▶ _TASKS AND EXERCISES_:
1. In the article on agentic systems, what three core components does every agentic system generally rely on?
2. Retype the stretch of the agentic systems article from "Photo by Google" through "run completely autonomously?" without changing a word.

Understanding the Agenticverse
Part 1: The Shift to Agency
Understanding the Agenticverse
Part 1: The Shift to Agency
If you spend more than five minutes on tech Twitter these days, you’d think every piece of software is suddenly an “autonomous agent.” The word has become so overloaded that it’s losing its meaning.
But beneath the hype, the shift from conversational LLMs to agentic systems is the most significant architectural change in the product landscape right now. We are moving away from software that waits for instructions to software that executes on intent.
For product managers and builders, understanding this shift isn’t about learning a new programming language; it’s about adopting a completely new mental model for how software interacts with users.

Photo by Google DeepMind on Unsplash
The Agentic Spectrum: Moving Beyond the Chat Box
The industry spends a lot of time debating a binary question: Is this feature an agent, or is it just a wrapper? Does it need to reason about its environment? Does it need to run completely autonomously?
As AI pioneer Andrew Ng has pointed out, it is much more useful for product teams to view the agency spectrum. Systems don’t simply flip a switch from “dumb bot” to “AGI.” Instead, they exhibit degrees of agentic behaviour.

The healthiest mental model for an agent is to think of it as an AI microservice — a specialised application with a specific job and the tools necessary to execute it.
Anatomy of an Agent
To build on this spectrum, every agentic system generally relies on three core components:
- Perception (Context): How the system ingests the state of the world (e.g., reading a live transcript, scanning a GitHub repo, or checking the weather).
- The Brain (LLM/Routing): The reasoning engine. This is where the system takes the perception, applies a “Chain of Thought,” and breaks a complex goal into actionable steps.
- Action (Tools): The hands of the system. The API calls, database queries, and web searches the agent executes actually affect the outside world.
Decoding Intent: The Bridge Between Chat and Action
Before the “Brain” can use its “Hands,” it must solve the hardest problem in modern product design: understanding Intent.
In traditional software, intent is explicit. A user clicks a button that says “Create Ticket,” fills out a rigid form, and clicks “Submit.” The software doesn’t have to guess; the UI forces the user to translate their goal into a machine-readable format.

▶ _DATA SHOWN_:

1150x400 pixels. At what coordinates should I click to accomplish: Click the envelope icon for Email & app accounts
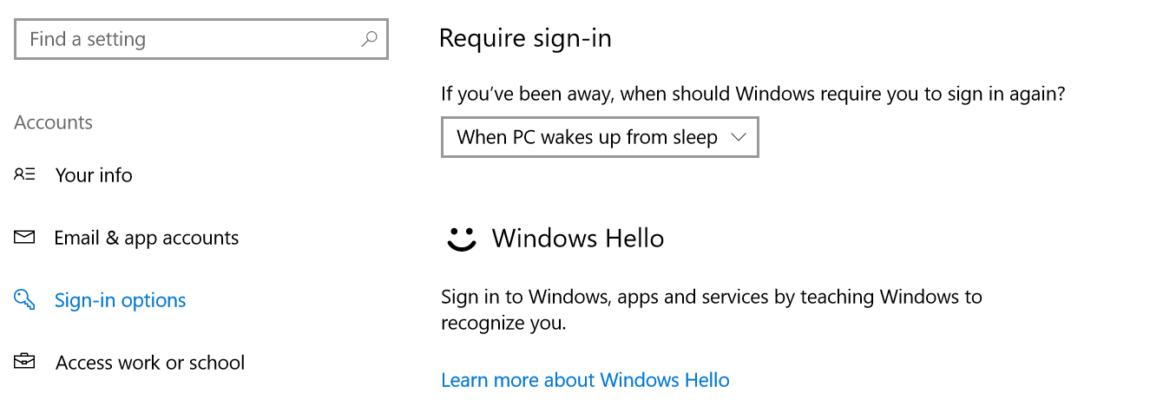pos(24,238)
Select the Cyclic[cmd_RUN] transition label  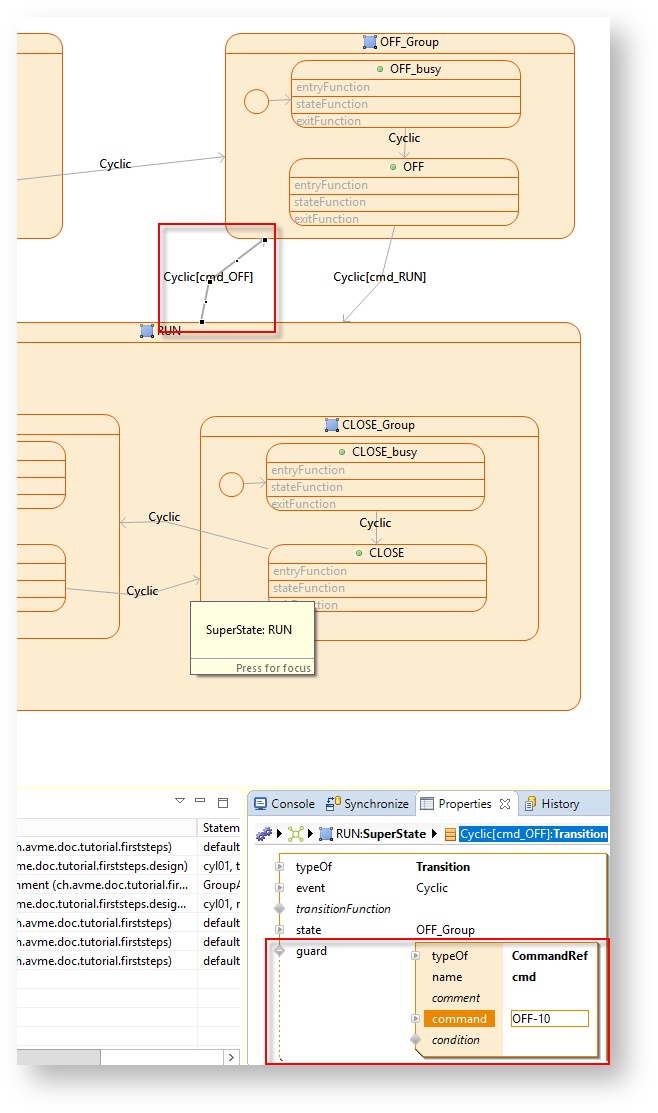point(379,277)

▶ _ANSWERS BY ITEM_:
1. Perception (Context), The Brain (LLM/Routing), and Action (Tools).

2.
Photo by Google DeepMind on Unsplash
The Agentic Spectrum: Moving Beyond the Chat Box
The industry spends a lot of time debating a binary question: Is this feature an agent, or is it just a wrapper? Does it need to reason about its environment? Does it need to run completely autonomously?